In Memoriam

Dr. Holly Shablack

 

It is with great sadness that we mourn the passing of Dr. Holly Shablack, Assistant Professor of Cognitive and Behavioral Science at Washington and Lee University, who passed away on April 14, 2026 from complications of cancer. She was 36 years old.

Holly was a PhD student in the lab from 2014-2020. She joined us from the University of Michigan, where she did her BA and was a postbacc scholar in the lab of Dr. Ethan Kross. Holly’s graduate research focused on the role of language in emotion. She conducted some of our earliest work on the role of concept knowledge during emotion experiences. Her dissertation examined how having access to specific emotion concept knowledge shaped emotion experience and physiology during a laboratory-based stressor. She also worked on studies examining how children learn emotion words. She paved the way for interdisciplinary collaborations in developmental linguistics and published work showing that the linguistic context that adults use to speak about novel adjectives shapes how children infer the emotional meanings of those words. After graduating from UNC in 2020, she was a Visiting Assistant Professor at Oberlin College until finding her professional home at Washington and Lee University in Lexington, Virginia.

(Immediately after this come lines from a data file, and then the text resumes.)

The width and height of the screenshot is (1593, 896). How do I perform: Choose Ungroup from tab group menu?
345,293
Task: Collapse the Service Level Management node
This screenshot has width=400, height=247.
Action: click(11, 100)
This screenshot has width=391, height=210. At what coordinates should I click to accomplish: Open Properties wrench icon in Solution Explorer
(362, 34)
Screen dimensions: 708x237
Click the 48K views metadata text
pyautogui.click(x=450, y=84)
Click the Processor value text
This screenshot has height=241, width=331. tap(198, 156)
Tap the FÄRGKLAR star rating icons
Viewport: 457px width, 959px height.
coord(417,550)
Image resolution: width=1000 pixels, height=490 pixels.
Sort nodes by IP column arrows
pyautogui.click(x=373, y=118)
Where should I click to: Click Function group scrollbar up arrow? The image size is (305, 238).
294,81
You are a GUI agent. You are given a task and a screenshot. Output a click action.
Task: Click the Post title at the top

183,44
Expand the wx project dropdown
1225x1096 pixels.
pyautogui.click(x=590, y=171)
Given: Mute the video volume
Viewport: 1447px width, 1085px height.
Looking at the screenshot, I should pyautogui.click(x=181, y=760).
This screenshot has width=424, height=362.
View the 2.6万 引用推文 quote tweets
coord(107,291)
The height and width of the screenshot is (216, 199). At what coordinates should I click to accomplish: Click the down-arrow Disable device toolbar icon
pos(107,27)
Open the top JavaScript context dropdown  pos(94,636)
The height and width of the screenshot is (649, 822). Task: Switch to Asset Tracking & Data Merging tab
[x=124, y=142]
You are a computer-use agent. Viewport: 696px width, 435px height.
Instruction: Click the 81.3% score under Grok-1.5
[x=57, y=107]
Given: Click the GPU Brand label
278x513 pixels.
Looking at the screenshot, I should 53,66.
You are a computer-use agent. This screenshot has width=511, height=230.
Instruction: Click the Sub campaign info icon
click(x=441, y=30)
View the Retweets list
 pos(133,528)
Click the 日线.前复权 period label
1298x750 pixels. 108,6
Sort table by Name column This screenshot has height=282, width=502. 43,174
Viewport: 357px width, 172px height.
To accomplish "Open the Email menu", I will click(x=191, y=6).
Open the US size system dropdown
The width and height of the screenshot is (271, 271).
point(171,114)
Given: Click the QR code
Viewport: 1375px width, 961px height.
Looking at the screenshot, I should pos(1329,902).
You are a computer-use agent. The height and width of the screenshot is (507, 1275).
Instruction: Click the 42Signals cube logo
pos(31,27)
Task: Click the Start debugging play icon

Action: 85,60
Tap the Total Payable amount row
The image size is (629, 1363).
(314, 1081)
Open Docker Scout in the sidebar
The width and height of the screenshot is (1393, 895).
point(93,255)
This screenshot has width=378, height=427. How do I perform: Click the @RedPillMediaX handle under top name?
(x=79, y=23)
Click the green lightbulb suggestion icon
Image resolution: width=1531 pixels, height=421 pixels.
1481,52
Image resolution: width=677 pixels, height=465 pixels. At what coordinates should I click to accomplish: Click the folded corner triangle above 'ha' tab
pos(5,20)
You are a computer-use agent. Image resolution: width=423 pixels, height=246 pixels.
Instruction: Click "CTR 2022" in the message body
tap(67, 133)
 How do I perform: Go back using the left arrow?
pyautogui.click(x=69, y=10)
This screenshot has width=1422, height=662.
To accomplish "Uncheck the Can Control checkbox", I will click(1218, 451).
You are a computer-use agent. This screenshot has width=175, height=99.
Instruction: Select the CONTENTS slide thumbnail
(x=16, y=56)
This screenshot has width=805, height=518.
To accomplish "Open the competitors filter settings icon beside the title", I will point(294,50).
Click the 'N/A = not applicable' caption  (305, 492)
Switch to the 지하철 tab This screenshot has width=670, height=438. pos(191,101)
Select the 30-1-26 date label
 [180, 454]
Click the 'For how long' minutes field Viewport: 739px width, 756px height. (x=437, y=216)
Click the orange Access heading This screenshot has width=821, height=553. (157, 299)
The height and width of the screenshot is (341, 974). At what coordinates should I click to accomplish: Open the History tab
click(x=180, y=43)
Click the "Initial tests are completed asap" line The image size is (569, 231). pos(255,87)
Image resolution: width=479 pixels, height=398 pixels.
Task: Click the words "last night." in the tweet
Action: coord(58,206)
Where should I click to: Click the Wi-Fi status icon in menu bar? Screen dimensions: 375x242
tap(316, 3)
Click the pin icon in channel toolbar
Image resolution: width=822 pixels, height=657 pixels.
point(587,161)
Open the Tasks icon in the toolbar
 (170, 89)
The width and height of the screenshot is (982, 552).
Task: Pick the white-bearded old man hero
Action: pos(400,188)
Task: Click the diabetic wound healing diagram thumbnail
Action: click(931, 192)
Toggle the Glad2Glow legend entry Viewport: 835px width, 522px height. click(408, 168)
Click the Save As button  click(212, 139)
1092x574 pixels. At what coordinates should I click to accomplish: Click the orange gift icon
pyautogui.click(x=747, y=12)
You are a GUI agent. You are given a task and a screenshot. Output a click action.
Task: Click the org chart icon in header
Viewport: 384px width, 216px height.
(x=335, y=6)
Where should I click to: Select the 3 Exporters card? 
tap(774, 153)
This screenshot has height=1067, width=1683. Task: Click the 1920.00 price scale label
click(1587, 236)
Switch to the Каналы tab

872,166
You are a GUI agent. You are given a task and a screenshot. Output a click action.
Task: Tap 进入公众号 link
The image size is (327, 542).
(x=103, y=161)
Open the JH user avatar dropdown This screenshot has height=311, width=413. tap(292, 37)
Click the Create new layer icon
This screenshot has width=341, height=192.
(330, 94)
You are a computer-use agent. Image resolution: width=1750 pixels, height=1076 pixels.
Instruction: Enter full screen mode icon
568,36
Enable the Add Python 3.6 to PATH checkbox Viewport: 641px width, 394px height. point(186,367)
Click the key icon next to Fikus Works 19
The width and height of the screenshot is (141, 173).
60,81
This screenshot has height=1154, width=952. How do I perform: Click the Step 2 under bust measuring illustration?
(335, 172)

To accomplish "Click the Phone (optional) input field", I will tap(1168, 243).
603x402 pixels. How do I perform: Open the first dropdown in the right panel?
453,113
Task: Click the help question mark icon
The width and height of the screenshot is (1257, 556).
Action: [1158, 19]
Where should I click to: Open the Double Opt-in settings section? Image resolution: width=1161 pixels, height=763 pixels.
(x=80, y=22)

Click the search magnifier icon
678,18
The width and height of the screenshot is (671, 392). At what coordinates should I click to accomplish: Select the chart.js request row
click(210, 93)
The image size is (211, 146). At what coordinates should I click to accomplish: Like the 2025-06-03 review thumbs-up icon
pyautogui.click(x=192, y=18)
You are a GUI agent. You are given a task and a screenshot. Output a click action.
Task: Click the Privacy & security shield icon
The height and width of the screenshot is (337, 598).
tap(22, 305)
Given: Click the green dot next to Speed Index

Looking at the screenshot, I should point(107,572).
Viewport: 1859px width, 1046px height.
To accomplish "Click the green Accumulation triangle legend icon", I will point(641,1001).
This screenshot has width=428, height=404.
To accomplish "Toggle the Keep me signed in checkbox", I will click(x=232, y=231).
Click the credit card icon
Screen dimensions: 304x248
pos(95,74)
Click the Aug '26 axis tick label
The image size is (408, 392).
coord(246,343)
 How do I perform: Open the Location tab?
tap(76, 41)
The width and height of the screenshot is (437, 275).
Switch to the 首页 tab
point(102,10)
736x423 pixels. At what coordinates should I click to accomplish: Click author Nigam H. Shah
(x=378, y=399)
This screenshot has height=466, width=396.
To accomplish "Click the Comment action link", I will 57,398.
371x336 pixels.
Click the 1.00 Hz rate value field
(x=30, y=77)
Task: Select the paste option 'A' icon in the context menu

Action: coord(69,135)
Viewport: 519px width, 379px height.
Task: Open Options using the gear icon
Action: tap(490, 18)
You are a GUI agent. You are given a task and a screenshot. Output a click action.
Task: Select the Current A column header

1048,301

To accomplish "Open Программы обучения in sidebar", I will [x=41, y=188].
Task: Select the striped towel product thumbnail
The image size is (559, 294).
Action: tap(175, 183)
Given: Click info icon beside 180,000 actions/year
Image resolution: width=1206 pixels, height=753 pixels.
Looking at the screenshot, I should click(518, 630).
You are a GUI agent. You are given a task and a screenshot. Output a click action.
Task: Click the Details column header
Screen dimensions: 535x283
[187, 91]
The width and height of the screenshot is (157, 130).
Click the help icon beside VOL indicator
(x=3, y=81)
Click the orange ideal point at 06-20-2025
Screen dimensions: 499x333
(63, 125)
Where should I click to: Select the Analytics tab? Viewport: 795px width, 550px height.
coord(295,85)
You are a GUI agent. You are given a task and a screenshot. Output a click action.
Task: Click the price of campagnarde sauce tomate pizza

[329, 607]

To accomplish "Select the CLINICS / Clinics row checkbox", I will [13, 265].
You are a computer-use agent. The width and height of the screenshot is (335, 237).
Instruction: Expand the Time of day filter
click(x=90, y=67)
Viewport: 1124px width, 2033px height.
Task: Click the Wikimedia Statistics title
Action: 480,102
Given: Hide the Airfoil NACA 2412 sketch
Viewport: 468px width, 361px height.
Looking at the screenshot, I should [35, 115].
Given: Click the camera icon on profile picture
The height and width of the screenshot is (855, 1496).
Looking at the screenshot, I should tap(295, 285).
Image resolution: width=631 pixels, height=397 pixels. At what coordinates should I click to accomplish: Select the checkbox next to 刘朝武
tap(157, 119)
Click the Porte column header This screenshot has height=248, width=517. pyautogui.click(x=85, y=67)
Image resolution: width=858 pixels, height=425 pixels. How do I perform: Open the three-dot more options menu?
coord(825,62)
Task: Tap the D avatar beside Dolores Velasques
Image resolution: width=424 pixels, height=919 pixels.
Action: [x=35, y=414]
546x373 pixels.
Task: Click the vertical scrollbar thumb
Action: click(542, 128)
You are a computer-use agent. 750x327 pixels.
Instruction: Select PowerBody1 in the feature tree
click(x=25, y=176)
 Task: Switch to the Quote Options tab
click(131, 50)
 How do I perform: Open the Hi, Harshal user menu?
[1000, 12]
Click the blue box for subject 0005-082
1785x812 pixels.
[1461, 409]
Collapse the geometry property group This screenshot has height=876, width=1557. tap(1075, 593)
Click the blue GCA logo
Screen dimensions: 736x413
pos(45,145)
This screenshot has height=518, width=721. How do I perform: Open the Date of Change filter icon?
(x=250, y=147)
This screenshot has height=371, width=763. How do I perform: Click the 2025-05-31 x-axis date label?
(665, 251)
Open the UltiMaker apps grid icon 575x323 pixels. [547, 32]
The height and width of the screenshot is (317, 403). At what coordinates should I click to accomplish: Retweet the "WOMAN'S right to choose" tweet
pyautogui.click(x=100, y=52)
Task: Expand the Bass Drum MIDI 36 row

Above all, Holly was a beloved collaborator, mentor, friend, daughter, wife, and mother. She chose a career at an undergradute-focused university because she loved the classroom, lab-based mentoring of undergraduates, and shaping the lives of young scholars. During her time in our lab, she brought endless positivity and warmth to every activity she was a part of. She will be deeply missed in our lab family.